I don't know a specific cover for it, but Overton's has a good variety and what seems to be decent prices


----------



## hookedontronics (Jul 9, 2013)

bump


----------



## chevyrulz (Jul 9, 2013)

i got mine @ wal-mart & it is very nice, about 1/3 the price of west marine too!

make something to support it in the middle or you'll get huge puddles of water & leaves. also bungee it around the bottom to keep the wind from blowing it loose


the 14-16' version fits my 15' flats boat like a glove, for $70 here's the 17'-19' version that will fit your boat:

https://www.walmart.com/ip/Attwood-17-19-Universal-Fit-Boat-Cover/16480816

now that attwood cover is for a "runabout" shaped hull, so it's probably too big since it's made for a deeper Vee hull than yours



or for $40, another brand of 17'-19' (not sure if it's any good or not, probably is though...):

https://www.walmart.com/ip/Harbor-Master-150-Denier-Polyester-Boat-Cover-Silver/21171981?findingMethod=rr


for the best fitment, you'll probably want this "jon" boat cover for $70:

https://www.walmart.com/ip/Harbor-Master-300-Denier-Polyester-Jon-Boat-Cover-Gray/21171975


----------



## muskiemike12 (Jul 9, 2013)

You can get a custom cover from iboats starting at $220. I got one from them this spring and the cover is an exact fit and very welll made with a 10 year warranty!
https://boatcovers.iboats.com/?brand_id=GROUP_736&model_id=36518&qs_input=Tracker+by+Tracker+Marine&ms_input=Tournament+TX+17&year_id=1988


----------



## FerrisBueller (Jul 9, 2013)

If you do get a cover from wal-mart or a sporting goods store consider spending a little extra for the thicker material. I've heard from more than a few people that they regret going cheap on their covers because they rip and tear so easily because of the thin material.

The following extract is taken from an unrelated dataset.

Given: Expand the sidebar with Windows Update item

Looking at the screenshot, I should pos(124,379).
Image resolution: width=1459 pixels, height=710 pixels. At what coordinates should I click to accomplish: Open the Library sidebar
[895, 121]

you can always make a cheap support structure out of pvc to keep the water from pooling as well.


----------



## chevyrulz (Jul 9, 2013)

my attwood cover is thin, but not delicate. i stretch it over electronics & the shifter & it holds up very well, even when trailering

i used paracord & stainless hooks to make the ties that hook on to keep it snug during storms or trailering, once i saw where the water was pooling, i was able to make just 2 cords hold the cover nice & tight. i'm sure the more expensive covers will be more durable, but the thin one has served me well


----------



## Ranchero50 (Jul 9, 2013)

I just got one of these. It fits over my center console 16-6x48 with a troller. The material feels like 300D, not 600D but fur $68 delivered I'm really happy with it.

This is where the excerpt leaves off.